“At House of Pentacles, we have a saying that ‘we help each other survive, stunningly’ because we are invested in not only our individual and collective survival, but also our quality of life, and ability to thrive.”

Joie Lou Shakur | House of Pentacles Founder

Mama, Can We Talk?

Director: Joie Lou Shakur

After over 2000 hours dedicated to squadding up, and skilling up, we slayed on creating and producing content for our Black families and Black trans kindred across the US South. This film based project came out of a lack (of content created by Black trans folks and content that centers Black trans folks) and a need (for tools that can be used and easily distributed) to help guide conversations around gender while reflecting the real and many experiences Black trans folks have in their Black families.

We have a commitment to documenting the existence of our people and to shape shifting to create permanent conditions for liberation. Any support/feedback is welcomed and counted as an important part of our growth as comrades in this struggle.

This project idea was conceived at SONG’s Gaycation 2017 and it was an honor to bring this project full circle with our first full length screening at SONG’s Gaycation 2018.

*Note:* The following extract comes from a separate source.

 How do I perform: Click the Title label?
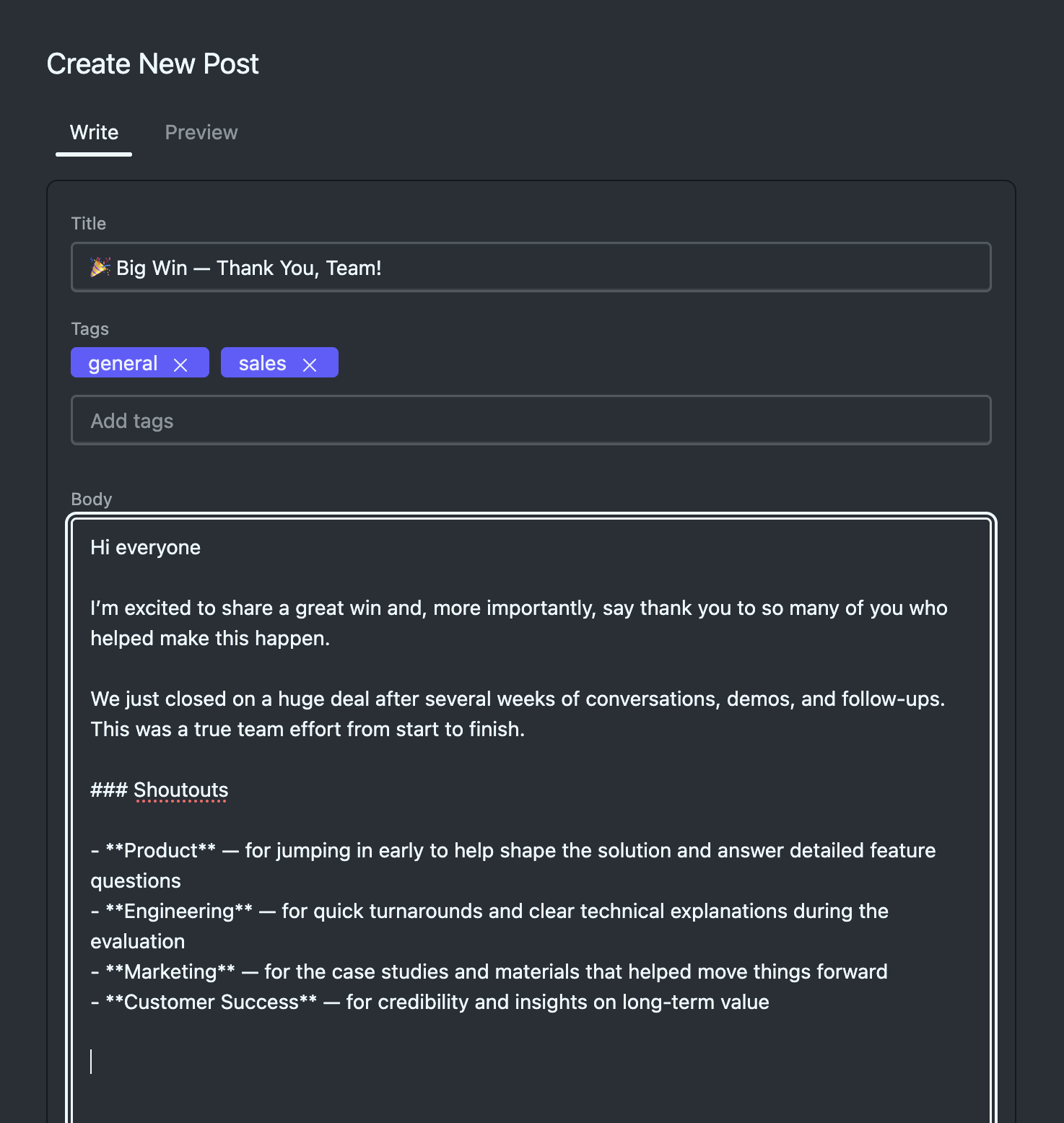click(x=88, y=223)
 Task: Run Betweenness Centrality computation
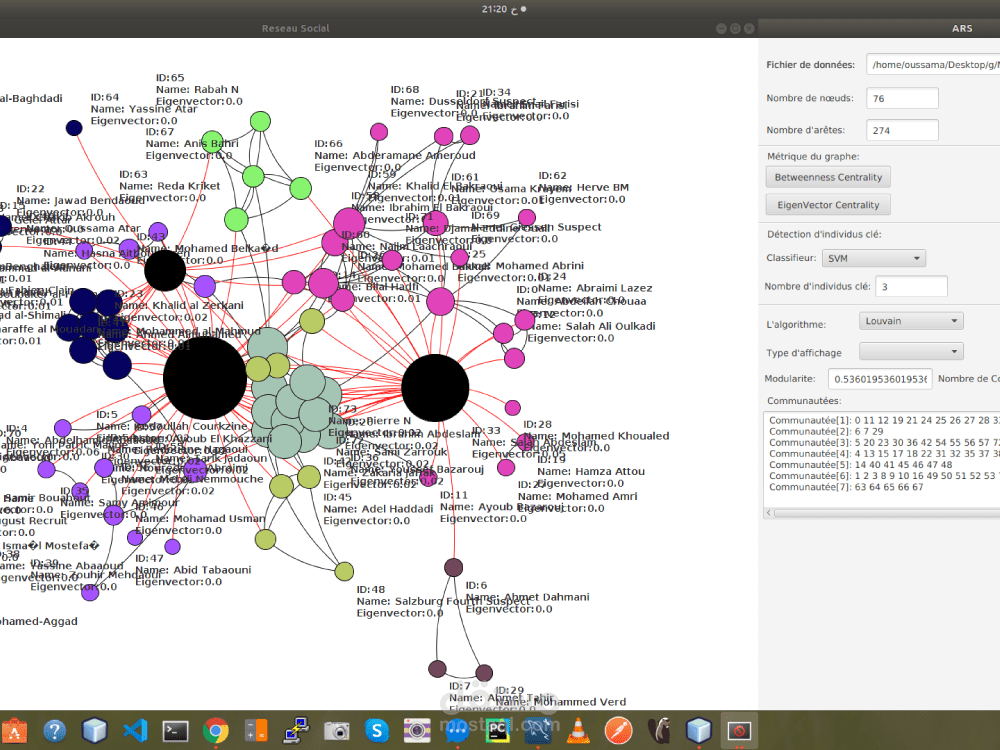tap(827, 176)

This film project was divided into 3 components:
  • A reflection on where our people are currently at in their families (please find a curated street style interview video archive of 19 of our Black folks talking about how they experience gender or came to understand gender within the context of their Black families here: On Being…Black & Trans in the South.
  • The full documentary, which is available below. Gather a crew, grab some popcorn, and enjoy.
  • The “Mama, Can We Talk” Conversation Tool to use with public screenings.

Out of this project also came our Black Trans Film Training Program, which will continue to train Black trans youth (18-35 years old) in the craft of film and thus provide professional and political development as well as economic intervention in the lives of Black trans folks in the South.

This project was a labor of love from many folks and would not be coming full circle without the help of our Black trans Crew at SONG (Joie Lou Shakur, Micky Jordan, Micky Bradford, Taylor Money-Worthy, and Justice Phillip Valentine) and Black folks who were willing to engage with a community filmmaking model to create something new including Mathama Bility, Patricia Humes, Glo Merriweather, Courtney Sebring and so many other Black folks across the South who took the time to talk with us, watch videos, offer feedback and critiques, and root for/affirm the importance of this work. Special thank you to Sufia Ikbal Doucet for her mentorship in film and for everyone who took the time to watch and rewatch and offer feedback.